▶ **Problem details**
In the records below, find the line containing "Click the Current Jobs page heading", then copy that line and all lines after it, exactly, omitting every picture.

▶ **Data for analysis**
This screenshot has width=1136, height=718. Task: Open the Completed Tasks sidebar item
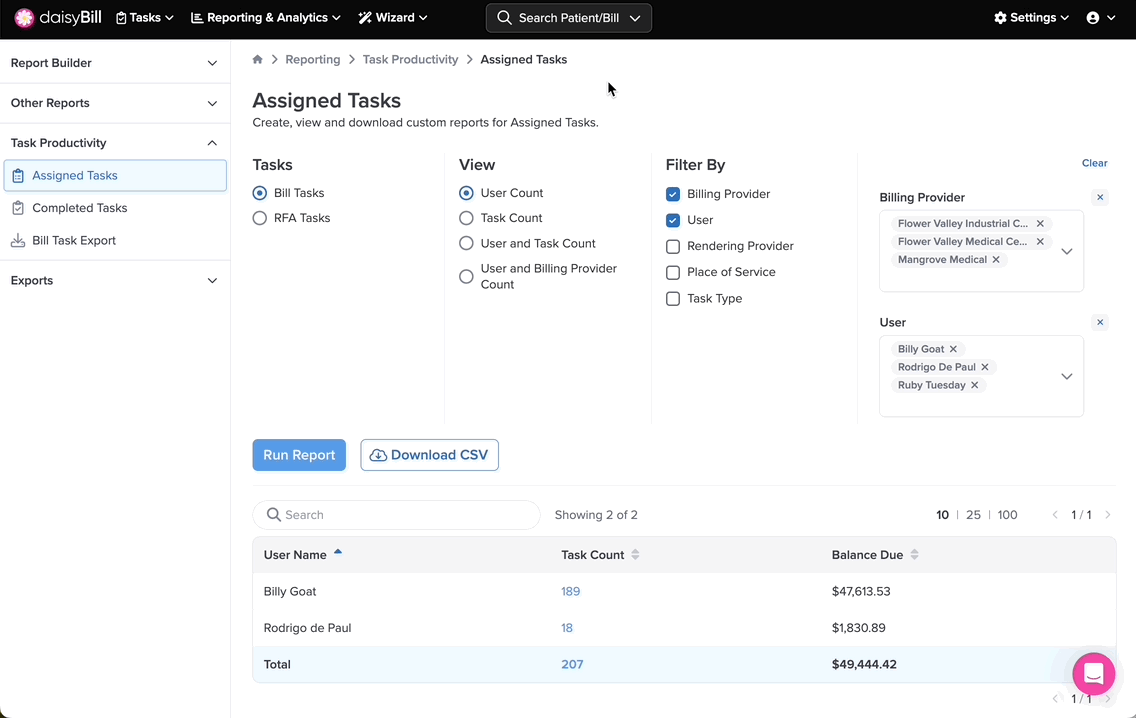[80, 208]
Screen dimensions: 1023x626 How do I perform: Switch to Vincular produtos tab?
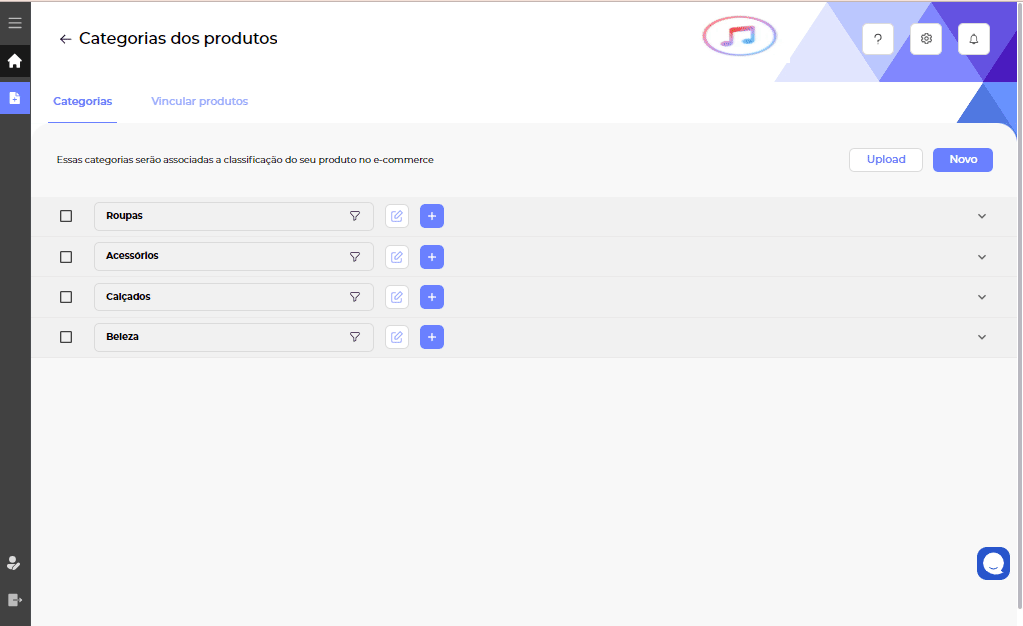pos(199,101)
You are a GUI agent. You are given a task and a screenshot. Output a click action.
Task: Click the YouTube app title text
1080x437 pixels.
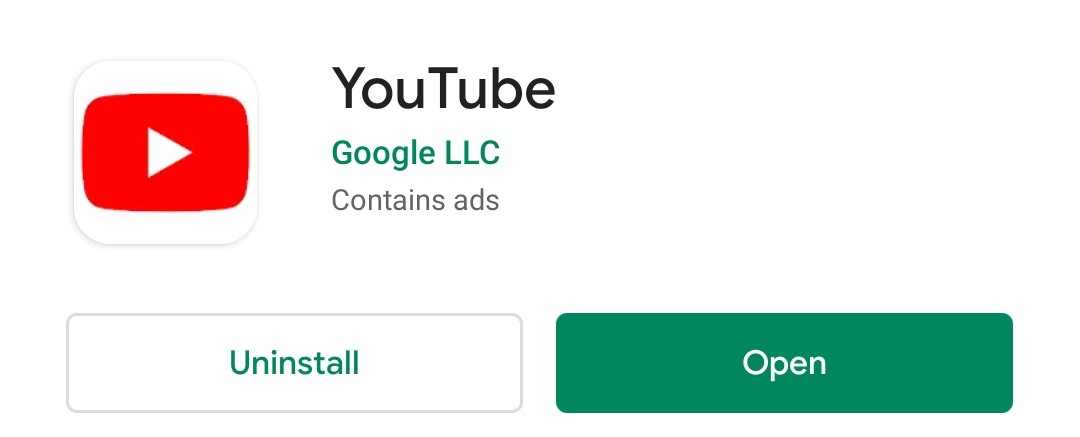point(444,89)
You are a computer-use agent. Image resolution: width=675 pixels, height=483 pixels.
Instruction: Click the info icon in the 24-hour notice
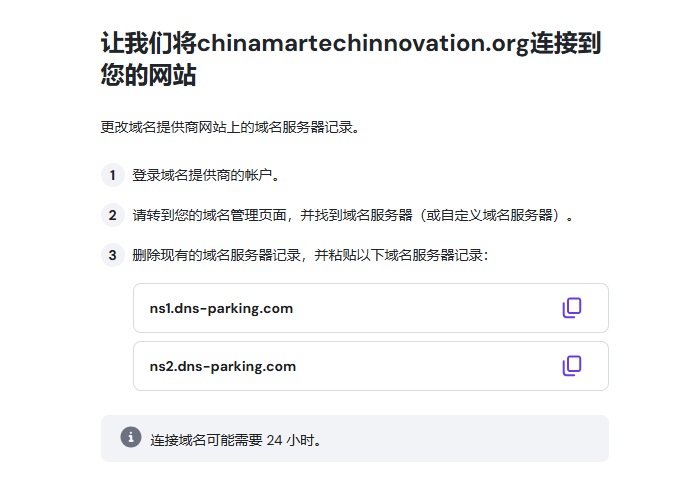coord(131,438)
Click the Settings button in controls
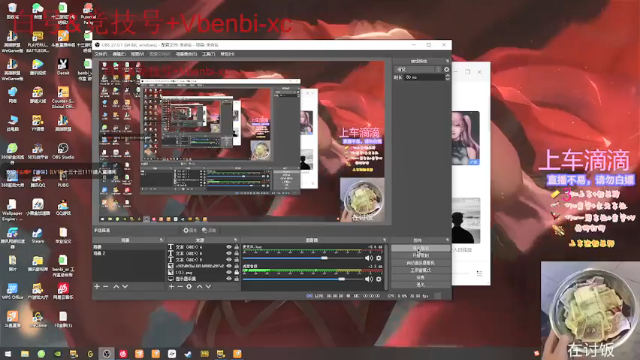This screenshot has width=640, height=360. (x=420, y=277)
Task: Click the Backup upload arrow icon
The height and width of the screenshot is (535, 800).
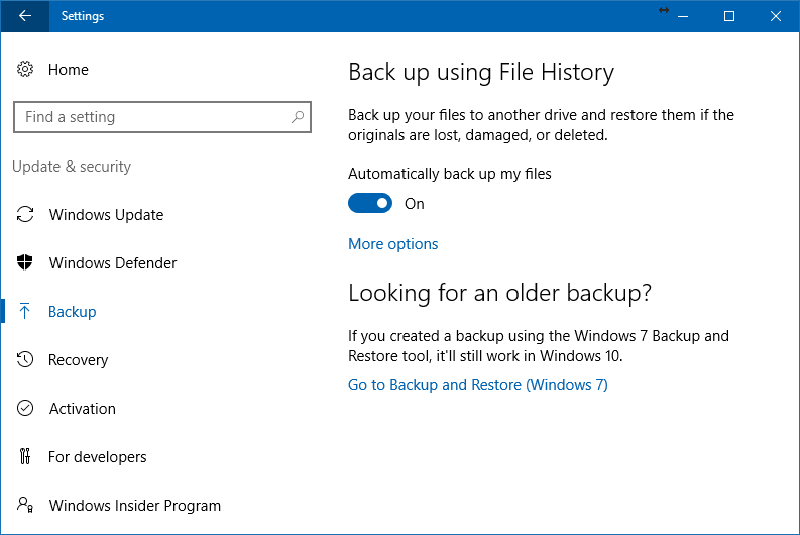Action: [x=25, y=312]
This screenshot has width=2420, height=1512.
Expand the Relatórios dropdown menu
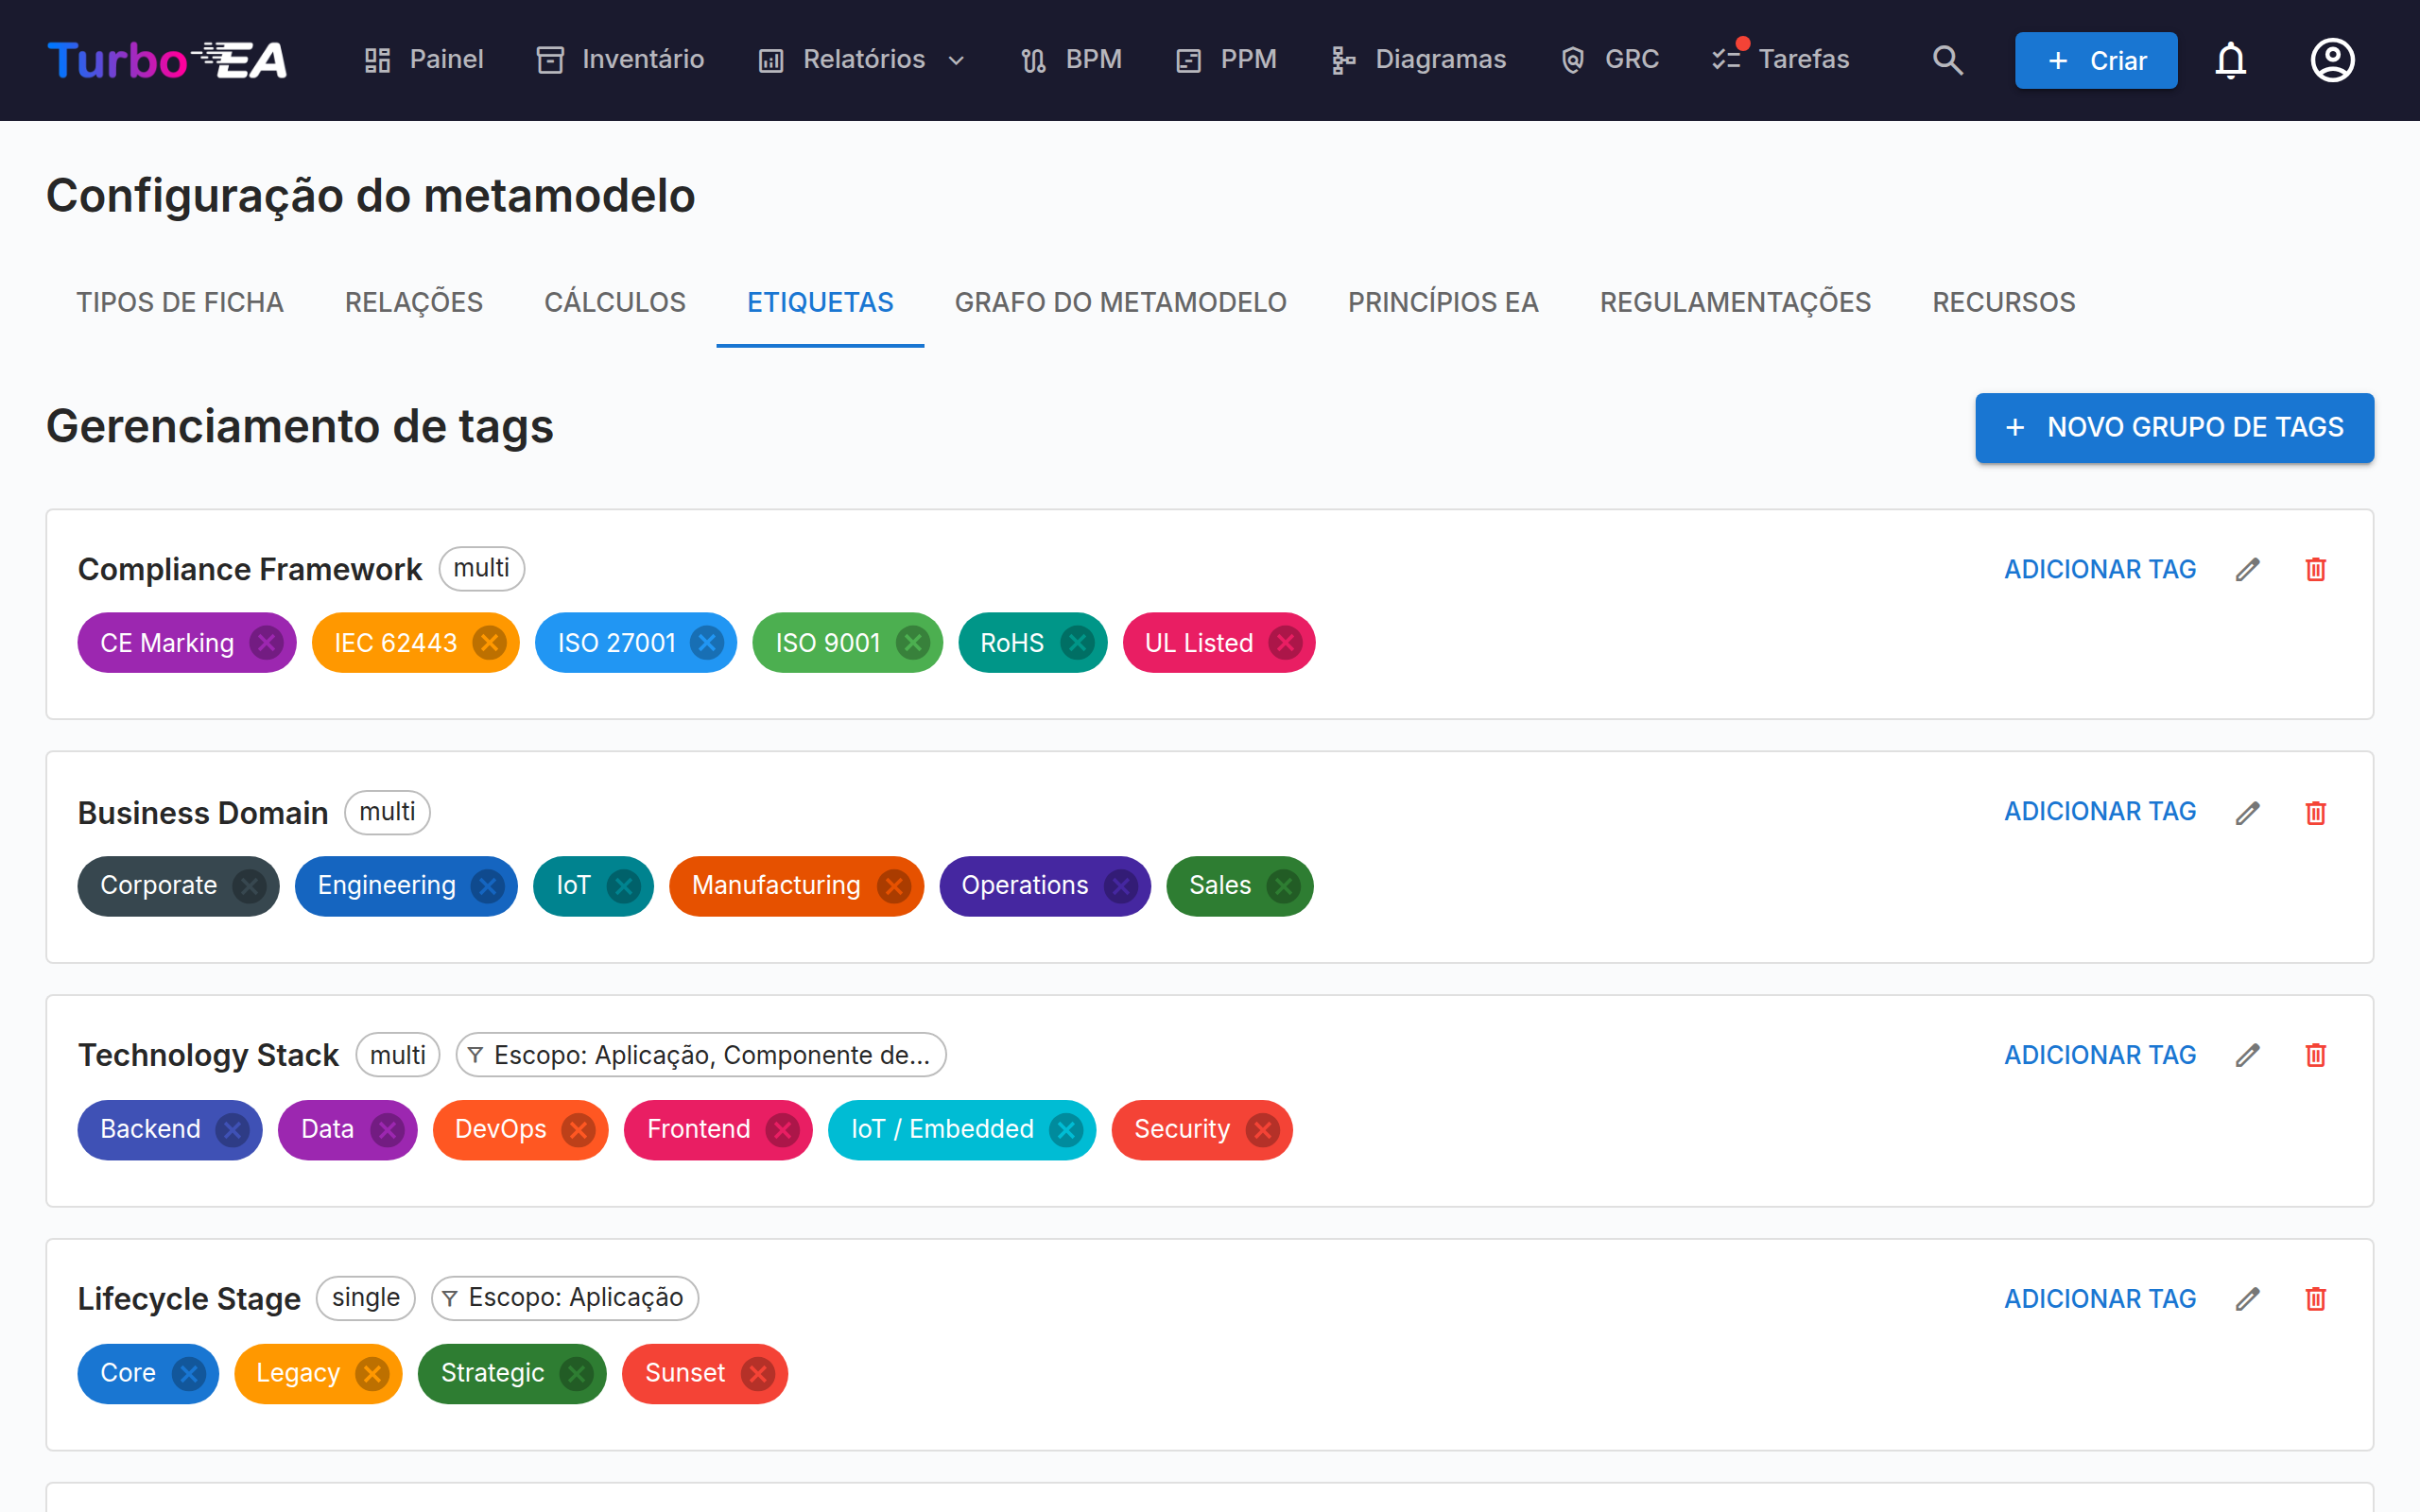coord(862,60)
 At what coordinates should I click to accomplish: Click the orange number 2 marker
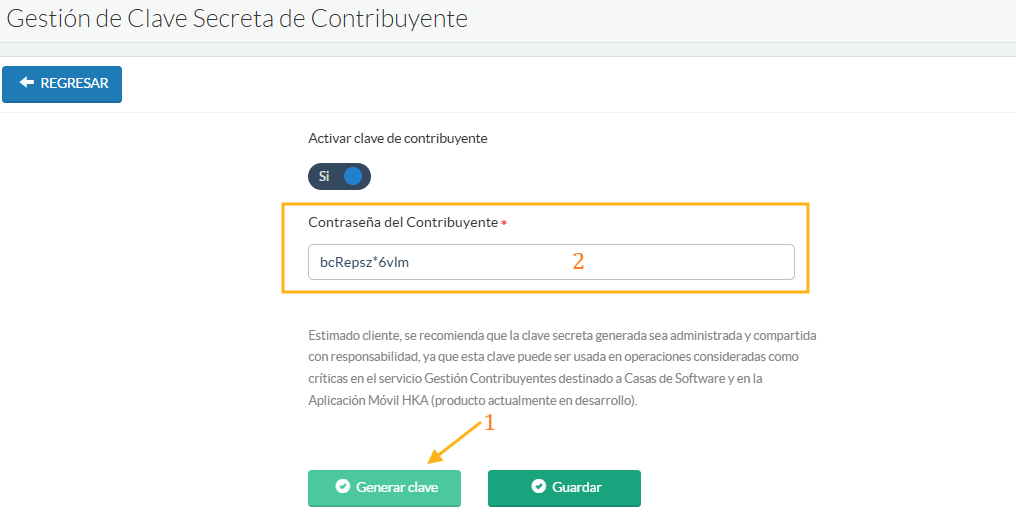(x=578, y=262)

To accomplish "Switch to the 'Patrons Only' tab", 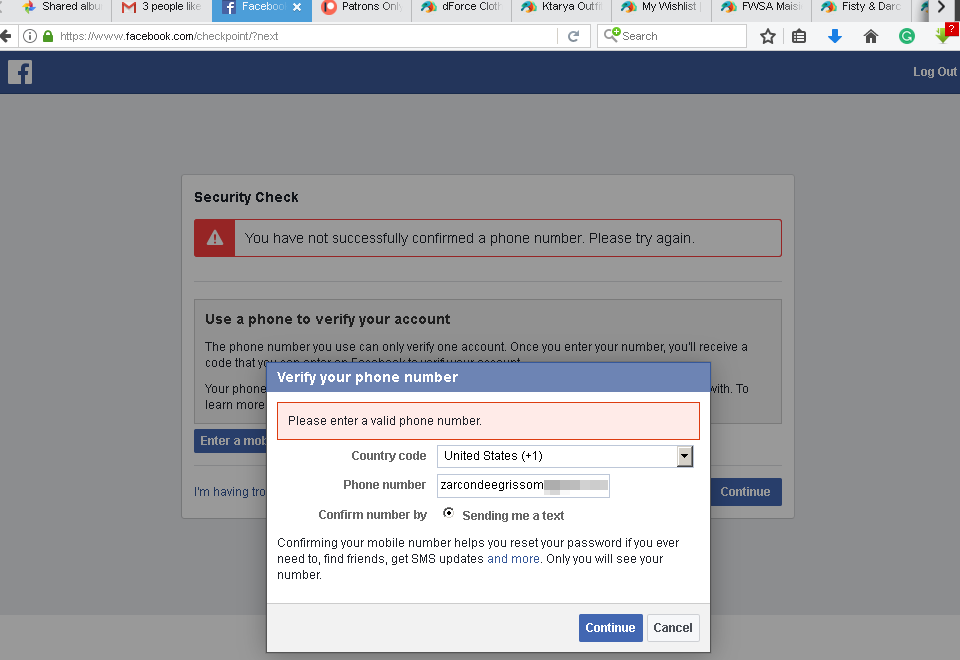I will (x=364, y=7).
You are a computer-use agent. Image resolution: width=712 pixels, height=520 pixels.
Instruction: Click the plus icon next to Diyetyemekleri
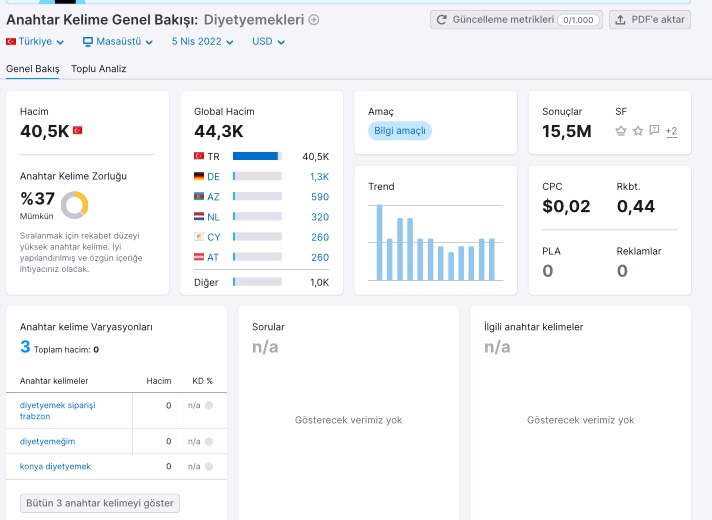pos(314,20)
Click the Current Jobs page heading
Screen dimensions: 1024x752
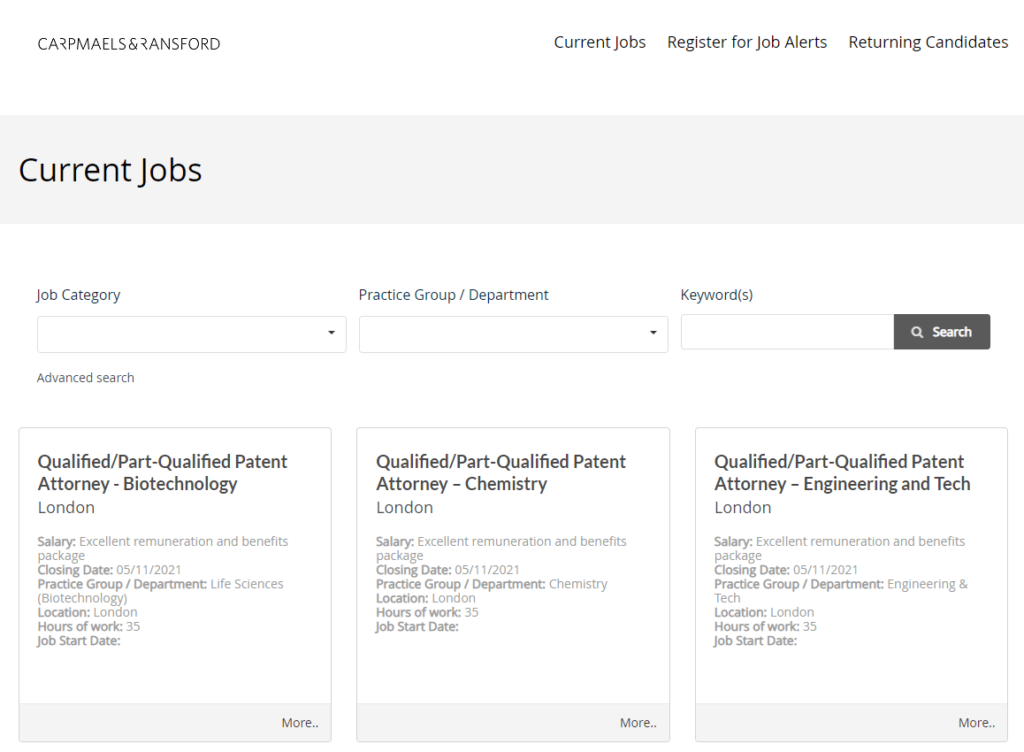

▶ **Answer box**
Click the Current Jobs page heading
Screen dimensions: 1024x752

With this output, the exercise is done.